Komisi IX DPR mendukung upaya pemerintah melobi Badan Kesehatan Dunia (WHO) agar Indonesia menjadi salah satu pusat produksi vaksin Covid-19 global. FOTO/DOK.SINDOnews
TRANSKEPRI.COM, JAKARTA - Anggota Komisi IX DPR RI Netty Prasetiyani Aher mendukung upaya pemerintah melobi Badan Kesehatan Dunia (WHO) agar Indonesia menjadi salah satu pusat produksi vaksin Covid-19 global. Sebab status Indonesia sebagai negara menengah berkembang dan masih membutuhkan banyak vaksin.
"Langkah positif ini patut didukung. Pemerintah harus melakukan upaya serius dan sungguh-sungguh agar Indonesia dipilih sebagai salah satu pusat produksi vaksin global oleh WHO," kata Netty, Selasa (21/9/2021).
Apabila nantinya Indonesia ditetapkan WHO sebagai pusat produksi vaksin global, maka diharapkan terjadi transfer teknologi ke negara berkembang, khususnya di bidang farmasi dan stimulasi infrastruktur kesehatan juga semakin berkembang.

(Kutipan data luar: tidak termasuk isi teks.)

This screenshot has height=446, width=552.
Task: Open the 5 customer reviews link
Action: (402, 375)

Sempat terjadi ancaman hambatan pasokan vaksin dari negara maju produsen vaksin ke negara berkembang melalui fasilitas COVAX dan AVAT yang dapat merugikan negara berkembang.
"Pada masa pandemi ini, terlihat jelas ketimpangan infrastruktur kesehatan antara negara berkembang dan negara maju yang berdampak pula pada ketidakadilan akses dan distribusi vaksin global. Banyak negara berkembang yang kesulitan mendapatkan vaksin, sementara negara maju justru surplus vaksin karena bisa produksi sendiri," kata Netty.

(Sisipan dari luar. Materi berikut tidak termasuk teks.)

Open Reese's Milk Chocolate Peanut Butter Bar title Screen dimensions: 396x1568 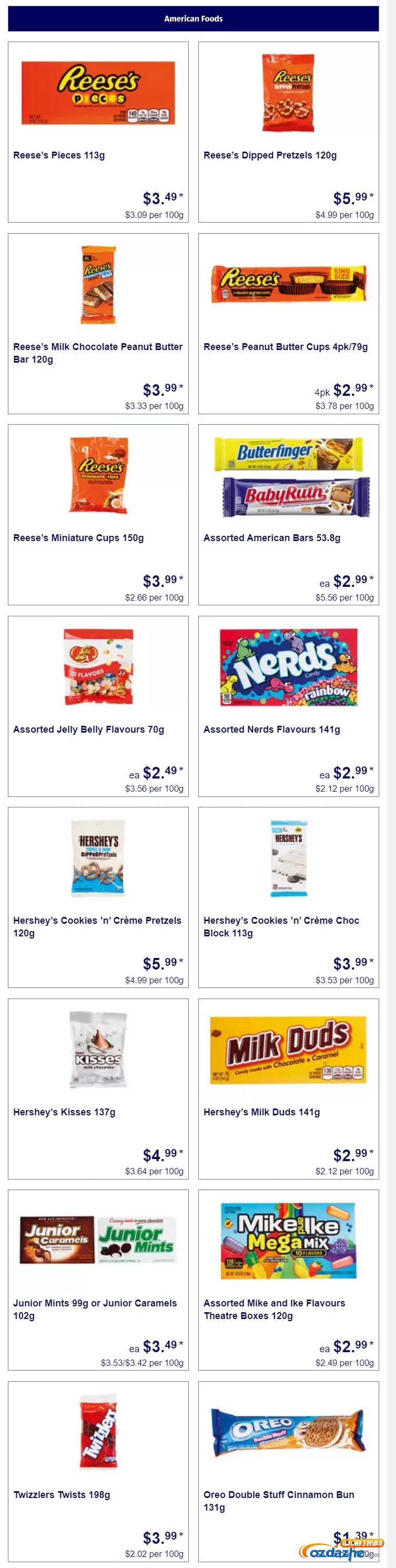point(98,353)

Selain itu, faktor cuaca yang relatif stabil juga menjadi nilai tambah untuk menjadikan Indonesia sebagai pusat produksi vaksin. "Kita negara tropis dengan hanya dua musim, musim hujan dan kemarau yang kondisi cuacanya lebih stabil. Sehingga tidak perlu khawatir soal perubahan cuaca yang tidak terprediksi atau ekstrem. Kondisi alamiah ini tentu dapat dijadikan nilai tawar di hadapan WHO," katanya.
Pemerintah perlu mengambil strategi agar peluang mejadikan Indonesia sebagai pusat produksi vaksin tidak hilang. "Indonesia memenuhi syarat untuk menjadi pusat produksi vaksin global. Apabila peluang ini lepas bukan hanya rugi material, tapi juga hilangnya kesempatan membangun kemandirian di bidang farmasi," kata Netty.